Brett Larrner's recap of day 1 from the Hakone Ekiden is a must read. The times achieved were amazing. Yes the conditions were ideal as there was a slight tailwind, but the top 4 teams all broke the Day 1 record and 8 guys broke previous course records for their legs led by 19-year old Vincent Yegon who ran the 21.4 km third stage in 59:25. That's 58:35 half marathon pace and keep it going for nearly another minute. Pretty damn good for someone with 13:28/27:47 pbs.

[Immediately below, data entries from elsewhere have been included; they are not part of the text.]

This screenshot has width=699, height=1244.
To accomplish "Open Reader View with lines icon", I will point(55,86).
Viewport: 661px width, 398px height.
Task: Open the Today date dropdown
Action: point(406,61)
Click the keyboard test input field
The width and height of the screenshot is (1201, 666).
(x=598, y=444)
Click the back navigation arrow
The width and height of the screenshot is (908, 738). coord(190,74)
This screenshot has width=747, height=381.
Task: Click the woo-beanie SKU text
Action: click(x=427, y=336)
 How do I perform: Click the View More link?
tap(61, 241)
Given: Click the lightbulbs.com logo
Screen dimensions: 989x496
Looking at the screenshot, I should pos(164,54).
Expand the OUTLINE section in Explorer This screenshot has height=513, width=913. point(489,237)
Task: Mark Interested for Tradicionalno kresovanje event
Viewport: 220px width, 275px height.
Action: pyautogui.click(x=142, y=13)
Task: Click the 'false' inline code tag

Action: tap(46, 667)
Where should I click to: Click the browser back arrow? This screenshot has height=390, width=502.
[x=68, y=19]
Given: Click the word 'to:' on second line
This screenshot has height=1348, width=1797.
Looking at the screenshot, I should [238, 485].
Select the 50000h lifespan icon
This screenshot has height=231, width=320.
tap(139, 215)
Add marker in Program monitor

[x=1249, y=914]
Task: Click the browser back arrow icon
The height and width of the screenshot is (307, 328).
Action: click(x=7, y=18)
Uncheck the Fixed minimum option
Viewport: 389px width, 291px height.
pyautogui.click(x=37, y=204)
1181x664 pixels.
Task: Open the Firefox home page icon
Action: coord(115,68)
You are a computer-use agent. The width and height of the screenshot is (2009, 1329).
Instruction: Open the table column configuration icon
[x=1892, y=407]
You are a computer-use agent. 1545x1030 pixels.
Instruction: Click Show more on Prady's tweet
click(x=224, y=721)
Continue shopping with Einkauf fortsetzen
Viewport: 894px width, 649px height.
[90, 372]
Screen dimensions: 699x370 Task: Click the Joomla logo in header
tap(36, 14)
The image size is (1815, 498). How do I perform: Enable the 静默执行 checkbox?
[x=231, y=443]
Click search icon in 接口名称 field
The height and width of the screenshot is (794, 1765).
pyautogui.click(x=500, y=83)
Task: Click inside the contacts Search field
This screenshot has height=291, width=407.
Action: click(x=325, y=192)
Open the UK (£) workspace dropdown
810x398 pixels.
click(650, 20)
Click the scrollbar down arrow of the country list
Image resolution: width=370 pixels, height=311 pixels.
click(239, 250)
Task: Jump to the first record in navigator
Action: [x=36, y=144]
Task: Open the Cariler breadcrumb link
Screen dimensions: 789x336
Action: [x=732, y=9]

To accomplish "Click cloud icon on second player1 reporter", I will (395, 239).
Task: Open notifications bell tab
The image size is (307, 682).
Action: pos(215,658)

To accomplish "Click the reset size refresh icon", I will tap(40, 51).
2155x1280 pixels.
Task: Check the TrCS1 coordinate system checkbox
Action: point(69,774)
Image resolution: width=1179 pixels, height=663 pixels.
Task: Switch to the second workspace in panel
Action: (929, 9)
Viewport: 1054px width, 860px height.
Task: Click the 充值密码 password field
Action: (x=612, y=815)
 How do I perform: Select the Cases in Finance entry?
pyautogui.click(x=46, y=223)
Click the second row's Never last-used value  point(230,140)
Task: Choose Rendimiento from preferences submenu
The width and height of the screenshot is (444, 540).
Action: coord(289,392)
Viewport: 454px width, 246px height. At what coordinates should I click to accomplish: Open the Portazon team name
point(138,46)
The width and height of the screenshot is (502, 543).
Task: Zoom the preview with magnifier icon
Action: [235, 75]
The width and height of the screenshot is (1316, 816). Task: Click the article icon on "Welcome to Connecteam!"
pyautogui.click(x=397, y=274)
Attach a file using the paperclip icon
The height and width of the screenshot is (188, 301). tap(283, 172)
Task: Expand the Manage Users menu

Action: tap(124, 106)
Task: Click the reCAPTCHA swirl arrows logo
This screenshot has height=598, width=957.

After it was over, Larner tried to make sense of it all and he had no choice but to give a lot of the credit to the shoes.
Larner wrote:
What to make of it all?
Hakone legends doing guest commentary were stunned by the quality of the performances throughout the day. Yasuyuki Watanabe, former Hakone stage record holder and college coach of marathon national record holder Suguru Osako, said, "I kept thinking there was something wrong with my stopwatch. As someone who ran 66 minutes on the Second Stage I didn't think I'd see 65 minutes happen in my lifetime." Toshihiko Seko, another former Hakone record holder, one of the world's all-time great marathoners and current JAAF director of marathoning, could only stammer, "The conditions were really good."
He was right, of course, as temperatures were mostly under 10˚C and there was a very light tailwind much of the way, but the most honest commentary came from First Stage winner Yonemitsu. When an announcer asked him in a post-ran stage victory interview how it felt to have tied Watanabe's all-time #2 mark Yonemitsu answered, "Well, these days there are the shoes, the Vaporfly, so I don't feel especially psyched about it."
...19 of the 21 guys on the First Stage were wearing them [the Vaporflys]. The rest of the stages were probably about the same. If the shoes were banned tomorrow would today's marks ever be touched? Miyashita's Fifth Stage record, yes. The unbroken First Stage record, probably. Yoshida's Fourth Stage record, maybe. Aizawa's Second Stage record, probably not. Yegon's Third Stage record, no way in hell.
In terms of relation to the times and records of Hakone's past the elephant in the room is probably more of a bull in a china shop.